A code-reasoning model fine-tuned with RL on competitive programming tasks. Generated code is executed in a sandbox (SandboxFusion or Modal) and scored by test-case pass rates. Based on the DeepCoder pipeline.

Prerequisites

uv pip install tinker-cookbook

For Modal sandboxing:

uv pip install 'tinker-cookbook[modal]'
modal token new

For SandboxFusion (default), start a local Docker sandbox:

docker run -it -p 8080:8080 \
    -v ${TINKER_COOKBOOK_ROOT}/tinker_cookbook/recipes/code_rl/sandbox_config/local.yaml:/root/sandbox/sandbox/configs/local.yaml \
    volcengine/sandbox-fusion:server-20250609
export SANDBOX_URL=http://localhost:8080/run_code

Key concepts

Sandboxed execution — generated code runs in isolated containers for safe evaluation
Test-case grading — reward is based on passing hidden test cases for each problem

Run it

python -m tinker_cookbook.recipes.code_rl.train \
    model_name=Qwen/Qwen3-4B-Instruct-2507 \
    group_size=8 \
    groups_per_batch=128 \
    learning_rate=4e-5 \
    lora_rank=32 \
    max_tokens=24576

To use Modal instead of SandboxFusion, add sandbox_backend=modal. Optional environment variables for Modal:

MODAL_POOL_SIZE: Number of concurrent sandboxes (default: 32)
MODAL_CREATION_RATE_LIMIT: Max sandboxes created per second (default: 4)

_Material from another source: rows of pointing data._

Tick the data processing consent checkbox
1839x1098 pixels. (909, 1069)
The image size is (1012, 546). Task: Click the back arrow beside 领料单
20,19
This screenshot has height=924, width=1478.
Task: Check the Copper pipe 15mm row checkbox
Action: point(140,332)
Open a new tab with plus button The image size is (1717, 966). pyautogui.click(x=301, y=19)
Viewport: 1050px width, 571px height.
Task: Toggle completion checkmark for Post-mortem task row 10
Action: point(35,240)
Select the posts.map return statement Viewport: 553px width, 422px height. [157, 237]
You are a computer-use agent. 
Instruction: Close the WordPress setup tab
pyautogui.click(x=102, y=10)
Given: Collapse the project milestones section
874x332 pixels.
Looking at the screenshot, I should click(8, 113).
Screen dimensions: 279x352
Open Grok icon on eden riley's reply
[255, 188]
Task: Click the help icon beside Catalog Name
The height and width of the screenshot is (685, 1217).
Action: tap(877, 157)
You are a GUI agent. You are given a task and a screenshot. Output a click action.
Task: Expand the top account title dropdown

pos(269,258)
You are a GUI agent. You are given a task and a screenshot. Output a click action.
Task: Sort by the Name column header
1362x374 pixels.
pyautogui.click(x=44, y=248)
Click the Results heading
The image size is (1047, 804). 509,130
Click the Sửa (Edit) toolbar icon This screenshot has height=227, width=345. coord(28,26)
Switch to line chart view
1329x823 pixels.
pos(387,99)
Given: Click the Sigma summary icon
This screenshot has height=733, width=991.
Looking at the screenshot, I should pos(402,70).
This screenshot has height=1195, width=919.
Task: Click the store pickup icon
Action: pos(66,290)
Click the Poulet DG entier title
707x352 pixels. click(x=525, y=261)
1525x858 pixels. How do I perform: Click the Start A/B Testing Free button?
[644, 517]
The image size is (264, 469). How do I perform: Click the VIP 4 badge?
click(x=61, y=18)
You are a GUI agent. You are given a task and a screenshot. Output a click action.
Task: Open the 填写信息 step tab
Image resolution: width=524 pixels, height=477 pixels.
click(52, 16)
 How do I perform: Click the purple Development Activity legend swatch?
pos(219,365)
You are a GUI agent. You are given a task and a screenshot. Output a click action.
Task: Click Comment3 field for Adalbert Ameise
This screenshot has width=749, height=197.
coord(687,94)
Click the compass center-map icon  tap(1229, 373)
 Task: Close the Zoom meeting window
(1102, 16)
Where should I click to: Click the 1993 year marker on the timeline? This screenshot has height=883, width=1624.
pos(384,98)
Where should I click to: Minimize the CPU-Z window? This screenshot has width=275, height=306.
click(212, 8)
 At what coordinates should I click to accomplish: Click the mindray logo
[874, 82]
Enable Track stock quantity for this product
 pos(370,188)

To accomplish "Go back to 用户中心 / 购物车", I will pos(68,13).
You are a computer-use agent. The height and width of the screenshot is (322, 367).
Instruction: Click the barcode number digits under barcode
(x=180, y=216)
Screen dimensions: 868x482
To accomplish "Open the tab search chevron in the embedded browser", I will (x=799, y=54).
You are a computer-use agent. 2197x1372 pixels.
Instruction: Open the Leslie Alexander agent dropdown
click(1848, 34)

The training dataset is a composite of three sources: primeintellect, taco, and lcbv5 (LiveCodeBench v5), providing broad coverage of competitive programming problems.

Expected results

After 100 steps on LiveCodeBench v6 (2025.02-2025.05):

Model	Pass@1	Pass@8
Qwen3-4B-Instruct-2507 (before)	33.8%	44.3%
Qwen3-4B-Instruct-2507 (after)	42.7%	55.0%